Blinken, ABD'nin nükleer anlaşmanın ABD ve İran tarafından tam olarak uygulanmasına karşılıklı bir dönüş sağlamak için diplomatik yola yeniden girmeye hazır olduğunu söyledi. Borrell'se ABD'nin İran Nükleer Anlaşması'na dönüşü olasılığını memnuniyetle karşıladı.

Rusya'ya karşı ortak tutum

Rusya konusunda da açıklama yapan Blinken ve Borrell, ülkenin Ukrayna ve Gürcistan’a yönelik saldırganlık güttüğünü iddia ederek "[Rusya'nın] zorlu davranışlarını koordineli bir şekilde daha fazla ele alma kararlılıklarını" ifade ettiler. Açıklamada Rusya'nın ABD seçimlerine müdahale ettiği iddiası bir kere daha ima yoluyla gündeme getirilirken Rusya "dezenformasyon gibi hibrit tehditler", siber korsanlık ve askeri tehdit oluşturmakla suçlandı.

Açıklamada AB ve ABD'nin Rusya'ya karşı alacağı tutuma ilişkin şöyle denildi:

"Her iki taraf da bağımsız siyasi sesler, sivil toplum ve medya özgürlüğü ve insan haklarına ve hukukun üstünlüğüne azalan saygı konularında Rusya'da daralan alana yönelik tepkilerini koordine etmeye karar verdi.
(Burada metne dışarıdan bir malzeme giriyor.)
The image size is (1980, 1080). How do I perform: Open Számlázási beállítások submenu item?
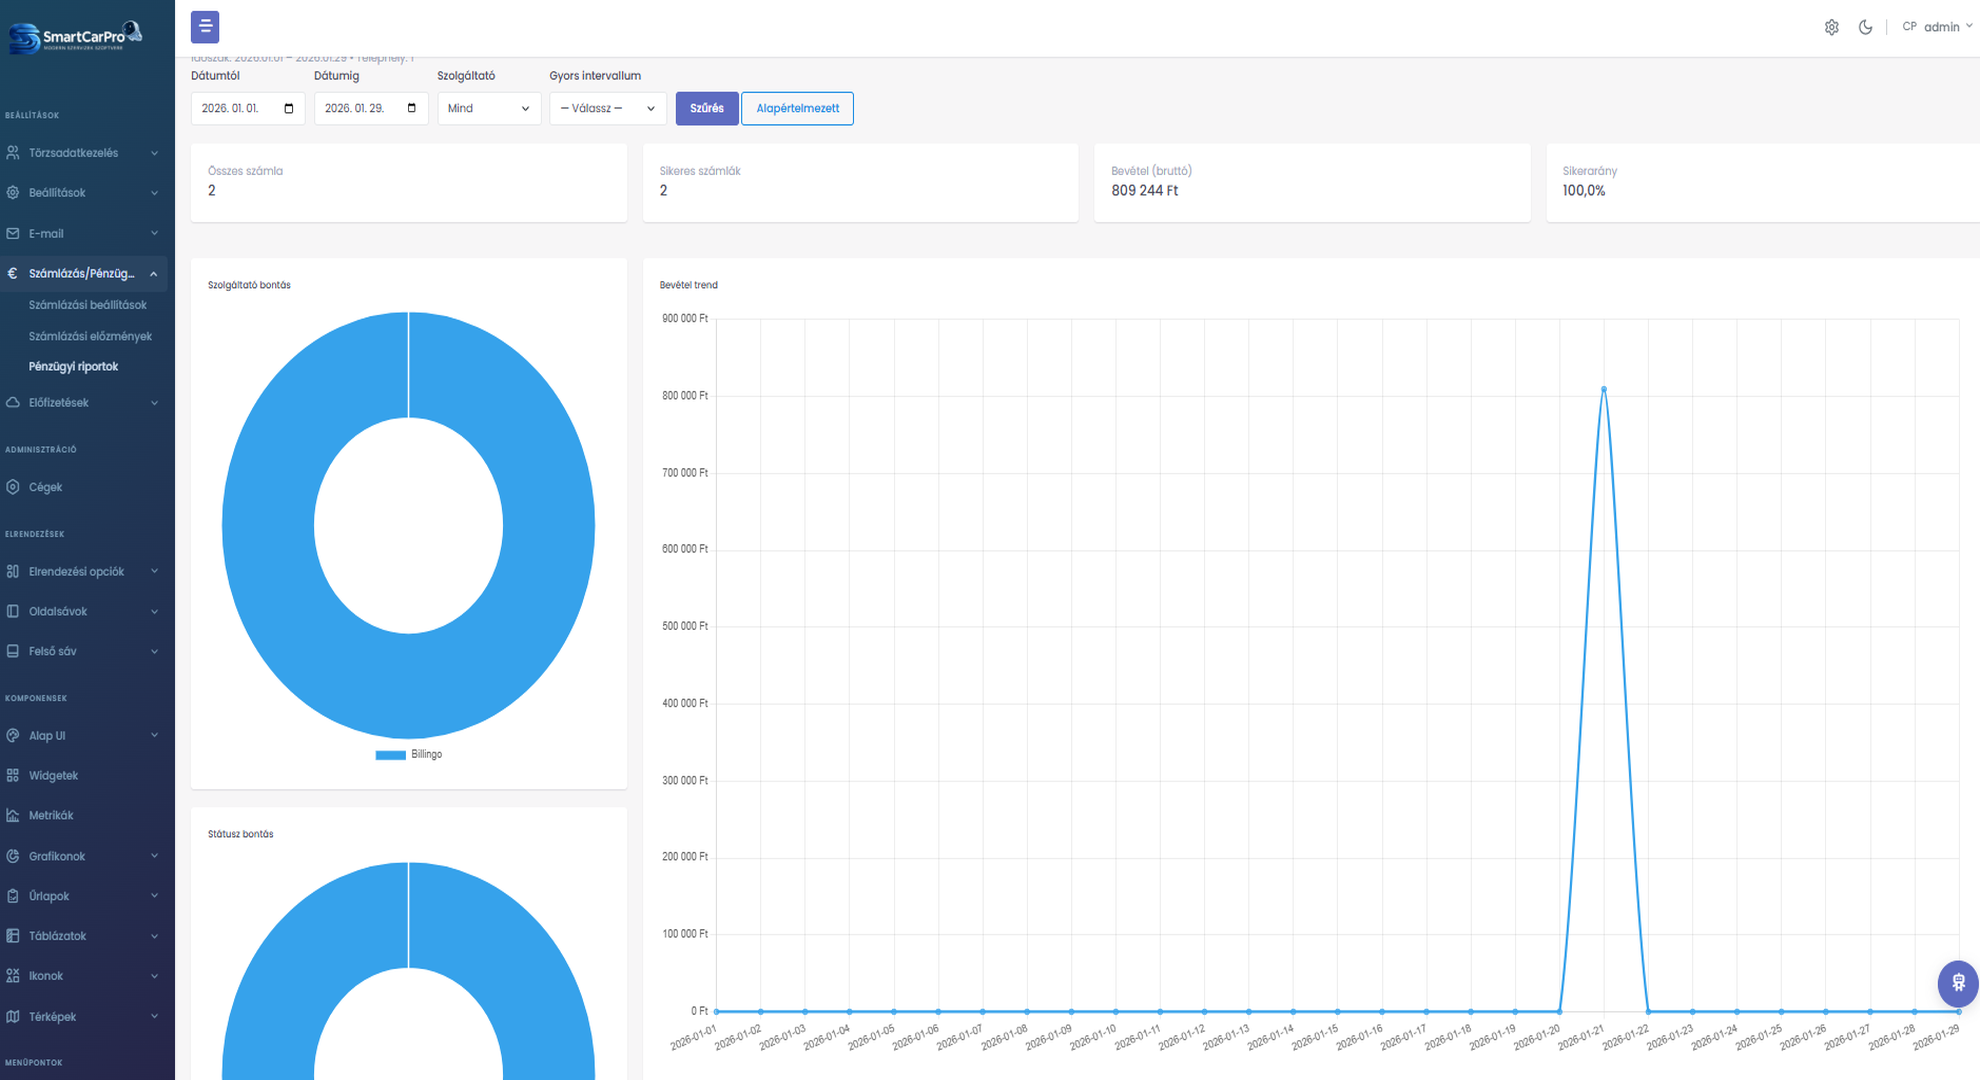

Aynı zamanda her iki taraf da Rusya ile ortak ilgi alanlarına girmeye ve Rusya'yı çatışmacı yaklaşımlardan vazgeçmeye teşvik etmeye hazır olduklarını açıkladı"

Ayrıca, Azerbaycan, Ermenistan ve Gürcistan'da "kapsamlı reformları teşvik etmek için yakın işbirliğini sürdüreceklerini" belirttiler.

Batı Balkanlar bölgesinde ABD'nin ve AB'nin "güçlü bir çıkar paylaştığını" söyleyen açıklamada şöyle denildi:

"[AB ve AB] Uzlaşmayı desteklemek ve yönetimi iyileştirmek, direnç oluşturmak ve bölgedeki AB entegrasyonu için önemli reformları ilerletmek için birlikte çalışma taahhütlerini yinelediler. Kosova ile Sırbistan arasındaki ilişkilerin normalleştirilmesi konusunda AB'nin aracı olduğu diyalog dahil olmak üzere sahadaki ABD-AB işbirliği ilerleme için hayati önem taşıyor."

Türkiye vurgusu

Doğu Akdeniz konusundaysa "istikrarlı ve güvenli bir ortamda stratejik çıkarları olduğunu" söyleyen ABD ve AB'li yetkili "gerginliğin azaltılması için el ele çalışacaklarını" belirtti.

Açıklamada hem ABD'nin hem de AB'nin Türkiye ile hukukun üstünlüğü ve temel haklara saygı ile desteklenen işbirliğine dayalı ve karşılıklı yarar sağlayan bir ilişkinin geliştirilmesiyle ilgilendiği söylendi.